◆ **PROBLEM SET**:
**1)** For each statement below, decide whether it agrees with the biography of Barbara De Salvo. Answer yes or no, and quote the words of the biography that settle it. (a) She led the Advanced Memory Technology Laboratory at Leti until July 2013. (b) The ADAMANT project was funded within the Sixth Framework Program. (c) She supervised more than 60 PhDs.
**2)** Reproduce the biography of Barbara De Salvo word for word, starting at "Dr. Barbara De" and ending at "partners in Europe.".
**3)** Resume the biography of Barbara De Salvo after its last sentence.

Dr. Barbara De Salvo Barbara De Salvo, PhD, is Cea-Leti VP for Science and Long-term Research. Cea-Leti is at the leading edge of European research in microelectronics and nanotechnology. It has 1700 employees and deposits approximately 300 patents per year. With 54 high-tech start-ups, it is one of the most significant industrial research partners in Europe.
In 2002-2004, she was the coordinator of the ADAMANT project (“Advanced memories based on discrete-traps”) funded by the European Commission within the Fifth Framework Program. She acted as the leader of several LETI/I.C. Company Memory Research Programs (as Freescale, ATMEL, NXP, Infineon, STMicroelectronics, ALTIS, Micron and Samsung). From 2008 to July 2013, she was leading the Advanced Memory Technology Laboratory in Leti, dealing with technology development and physical understanding of innovative NV memory concepts (such as Phase-Change and Resistive RAMs). From April 2012 to July 2013, she was also assigned the leadership of the Innovative Device Laboratory, dealing with novel CMOS architectures, high-performance, low-power devices and 3D architectures, thus supervising more than 60 scientists. From August 2013 to August 2015, she was LETI assignee at IBM-Albany, NY (USA) in the frame of the IBM Alliance towards the 7nm logic CMOS. At present, she is in charge of the strategy for long-term research projects and academic partnerships for the whole LETI, reporting directly to the Leti CEO.
She authored/coauthored more than 250 referred articles, seven book chapters and a book on Silicon Non-Volatile Memories edited by Wiley and Sons. She is member of the main Scientific Committees of International Conferences (IEDM, ESSDERC, NVSMW, IMW). She supervised more than 25 PhDs.

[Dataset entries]
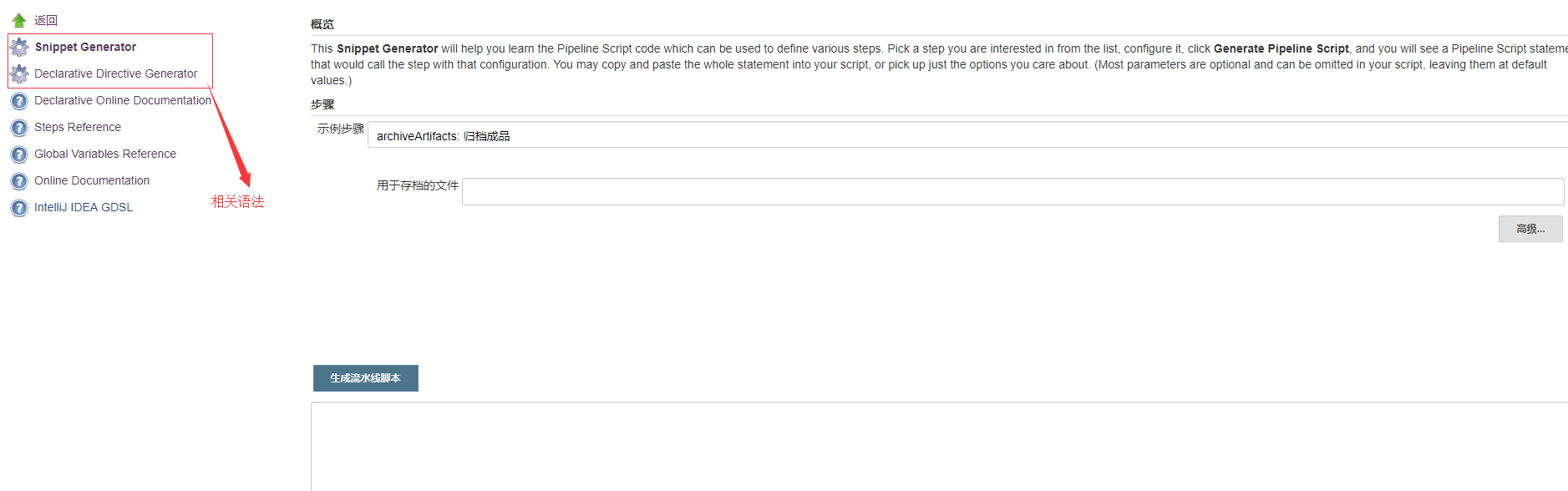Click Global Variables Reference help icon
Viewport: 1568px width, 491px height.
19,154
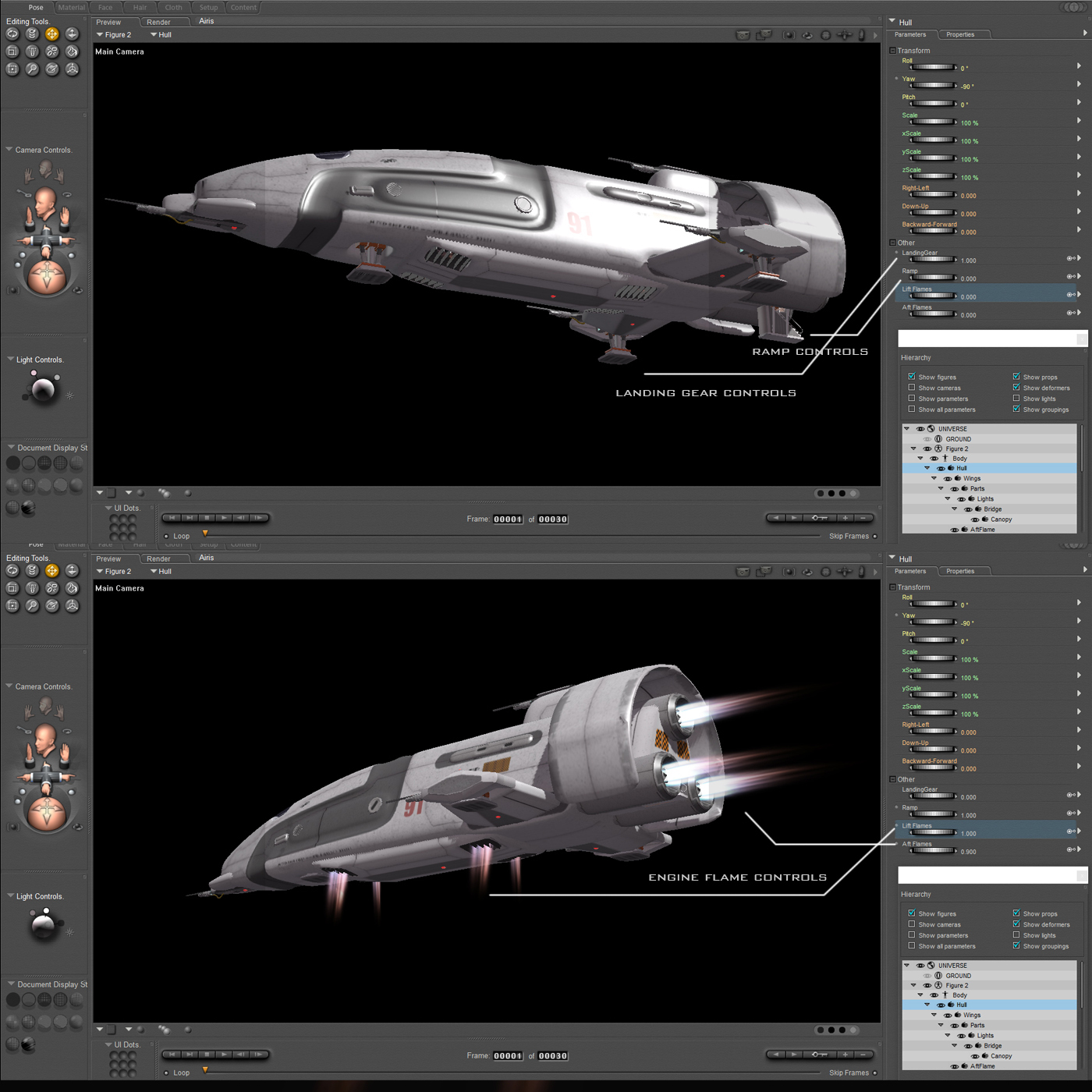Open the Properties tab in the upper panel
Screen dimensions: 1092x1092
pyautogui.click(x=960, y=34)
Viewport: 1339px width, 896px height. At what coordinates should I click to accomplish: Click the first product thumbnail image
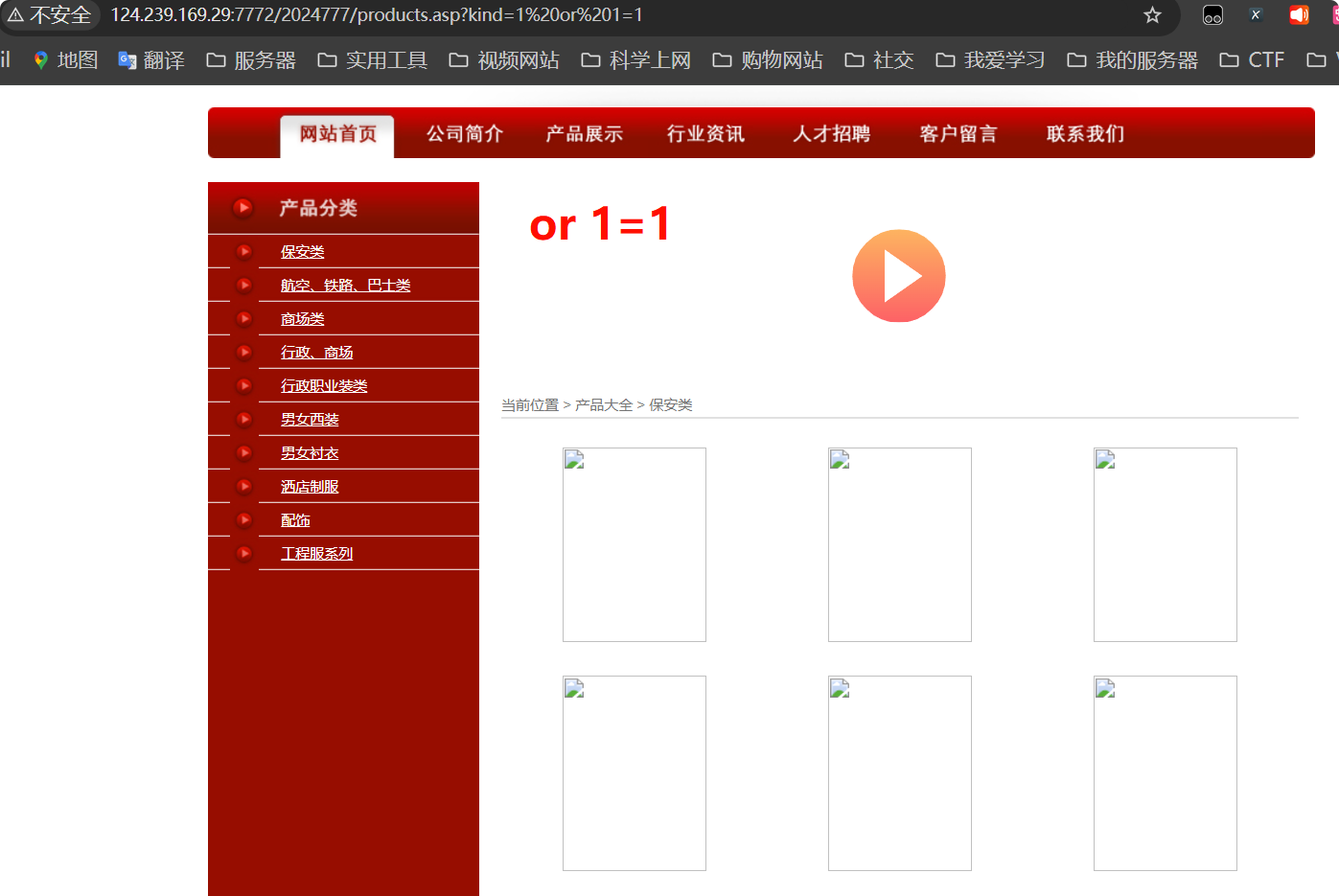tap(634, 544)
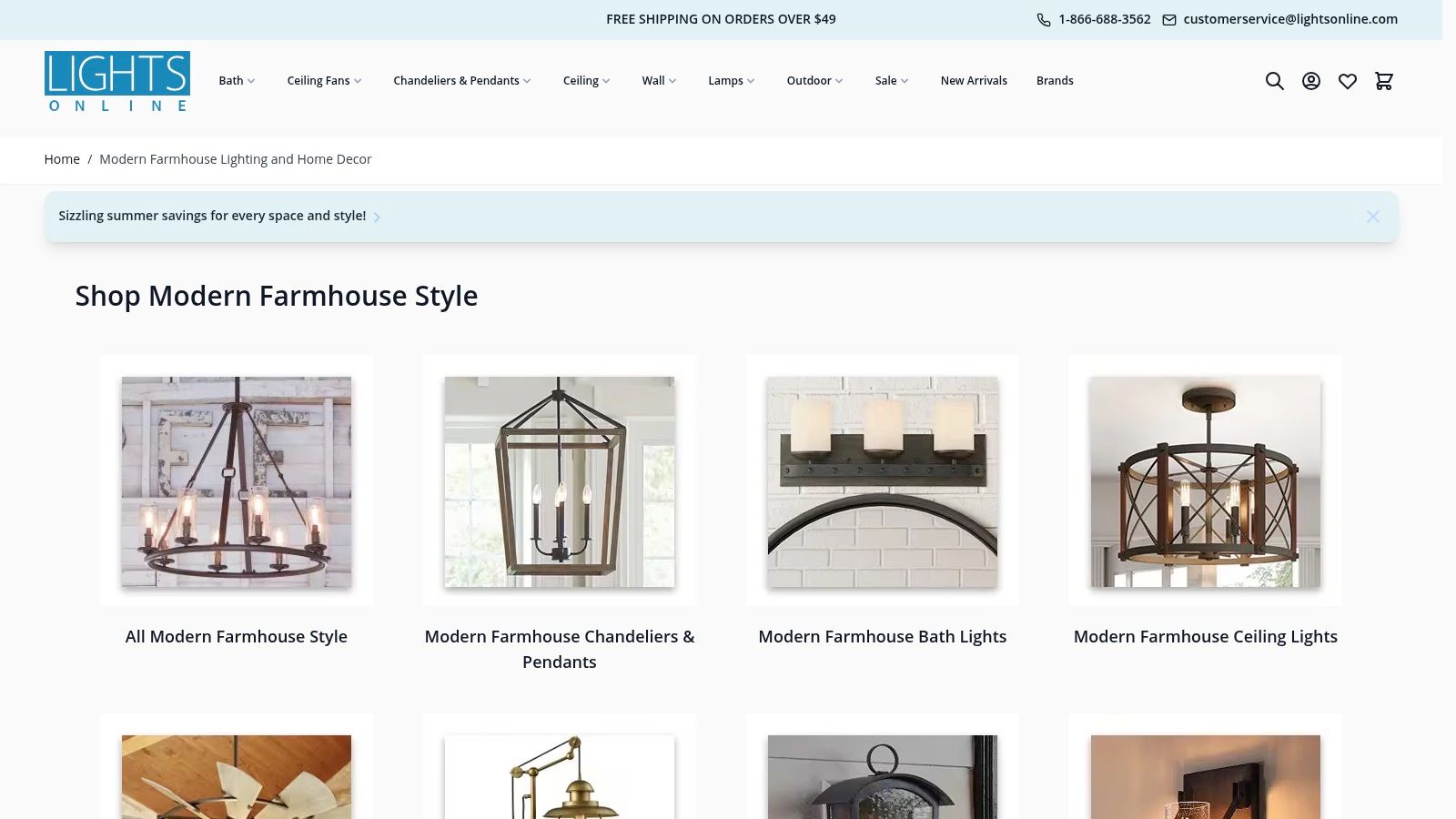The height and width of the screenshot is (819, 1456).
Task: View the shopping cart icon
Action: point(1383,81)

◆ **RESPONSES IN ORDER**:
**1)**
(a) Yes: "From 2008 to July 2013, she was leading the Advanced Memory Technology Laboratory in Leti"
(b) No: "funded by the European Commission within the Fifth Framework Program"
(c) No: "She supervised more than 25 PhDs."

**2)**
Dr. Barbara De Salvo Barbara De Salvo, PhD, is Cea-Leti VP for Science and Long-term Research. Cea-Leti is at the leading edge of European research in microelectronics and nanotechnology. It has 1700 employees and deposits approximately 300 patents per year. With 54 high-tech start-ups, it is one of the most significant industrial research partners in Europe.

**3)**
Improving IT energy efficiency is a major challenge with an increasing impact on computing, communication, sensing and driving. Previously, performance measured by computation throughput was the dominant computing need. Today, the power issue threatens to strangle all classes of large-scale computing systems. Moreover, the advent of the Internet-of-Things has brought the expectation for “always-on” functional connected devices, pushing the need for greater energy efficiency in future smart devices. In this talk, we will rethink the technology stack from device to applications. An energy version of Moore’law (at the transistor level, memory architectures and interconnects) will be discussed. A major shift in architecture (away from the Von Neumann model) embracing alternative style of computing (as neuromorphic-, approximate-, Quantum- computing) is needed. Finally, biologically inspired designs adopting nature as a source of inspiration for new generations of engineering systems will be considered.